**What needs to be done:**
Rescale the records from the line containing "You are a computer-use agent." through the line containing "Select the orange pencil draw tool". Give only those lines again, requests included, with every coordinate in the answers multiplied by 2.4 and rounded to a whole number, halves up, leaving any numbers in the requests or their format samples as they are.

**Data shown:**

▶

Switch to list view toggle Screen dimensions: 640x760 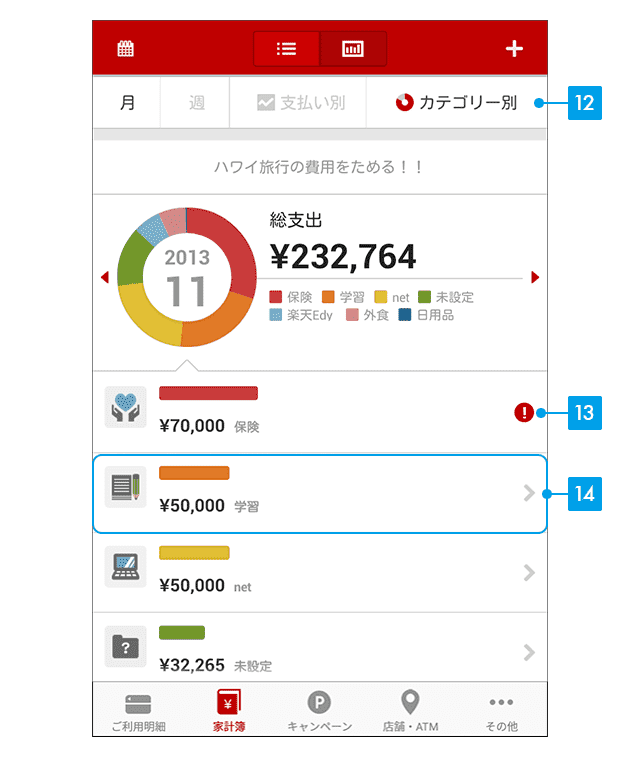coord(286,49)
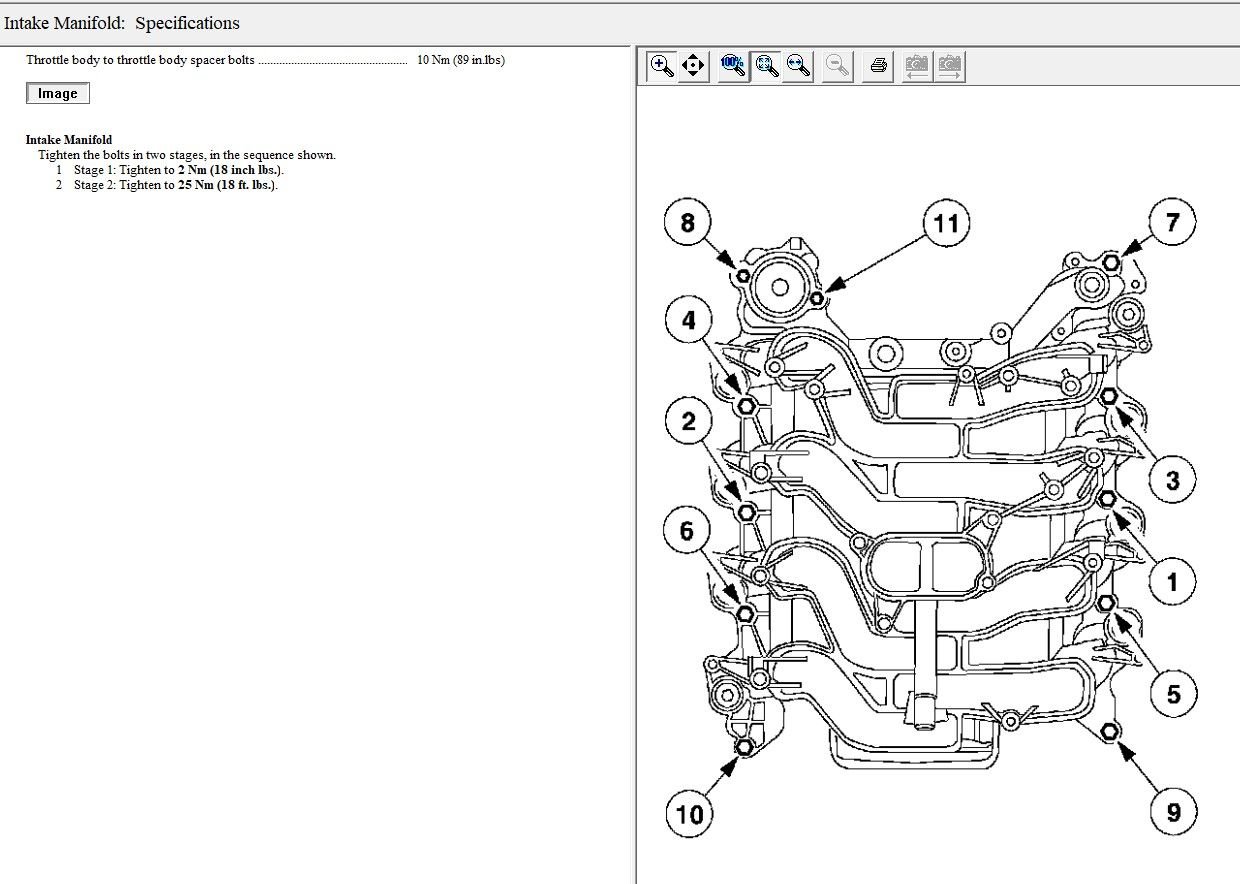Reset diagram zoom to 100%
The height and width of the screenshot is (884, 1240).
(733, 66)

◀
▶

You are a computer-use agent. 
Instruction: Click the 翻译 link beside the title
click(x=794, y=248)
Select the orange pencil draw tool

◀

**Full response:**
You are a computer-use agent. 
Instruction: Click the 翻译 link beside the title
click(x=1906, y=595)
Select the orange pencil draw tool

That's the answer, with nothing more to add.